Drammatico è stato anche il periodo della detenzione e dell’omicidio di Aldo Moro, che ha visto le istituzioni democratiche resistere contro il ricatto dei poteri forti e di forze occulte straniere. Come è stato possibile tutto questo? In che modo la nostra democrazia è uscita indenne da questi attacchi?

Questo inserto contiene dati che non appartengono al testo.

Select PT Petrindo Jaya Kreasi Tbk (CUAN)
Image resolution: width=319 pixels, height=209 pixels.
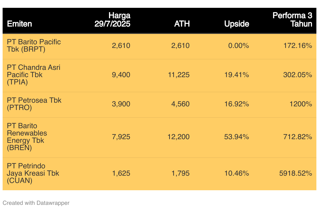[33, 173]
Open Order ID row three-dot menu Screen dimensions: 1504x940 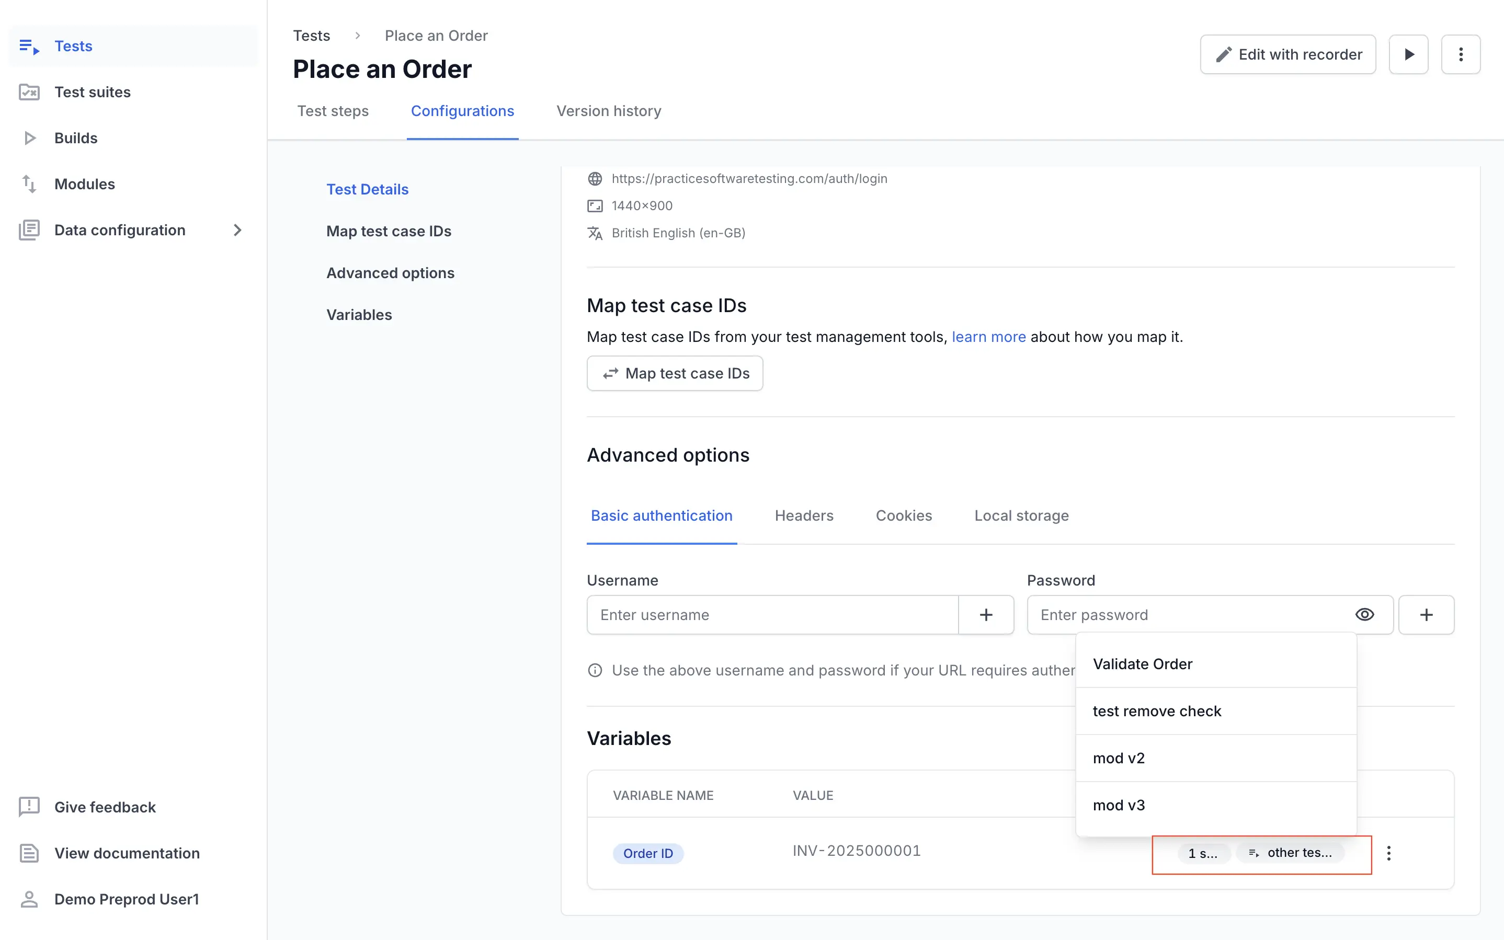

Credo che più di tutto abbiano contato l’organizzazione e i contrafforti legislativi, imposti dalla nostra Costituzione. Fino a poco tempo fa i giudici non venivano messi in discussione anche nelle sentenze che riguardavano premier e capi di Stato. Tra maggioranza ed opposizione politica prevaleva il gioco democratico e non c’era confusione di ruoli. Il confronto politico, anche se aspro e sincero, era libero e non condizionato da false notizie, diffuse da media compiacenti e da giornalisti prezzolati che difendono interessi di parte solo per guadagnarsi un posto in un consiglio di amministrazione o addirittura nei ministeri. Non si può assistere impassibili alle sparate di politici stranieri, che hanno un curriculum ben noto e che stanno cercando di opprimere la nostra ed altre pacifiche nazioni con i loro insulsi proclami. La gente deve ancora indignarsi per i continui soprusi a cui sono sottoposti i più deboli ed i derelitti. Non dobbiamo smettere la pietà e la solidarietà, componenti essenziale del nostro essere uomo.
La pace ha un valore supremo ed è durata 80 anni nel nostro Paese. Difendiamola con intelligenza per il bene dei nostri figli.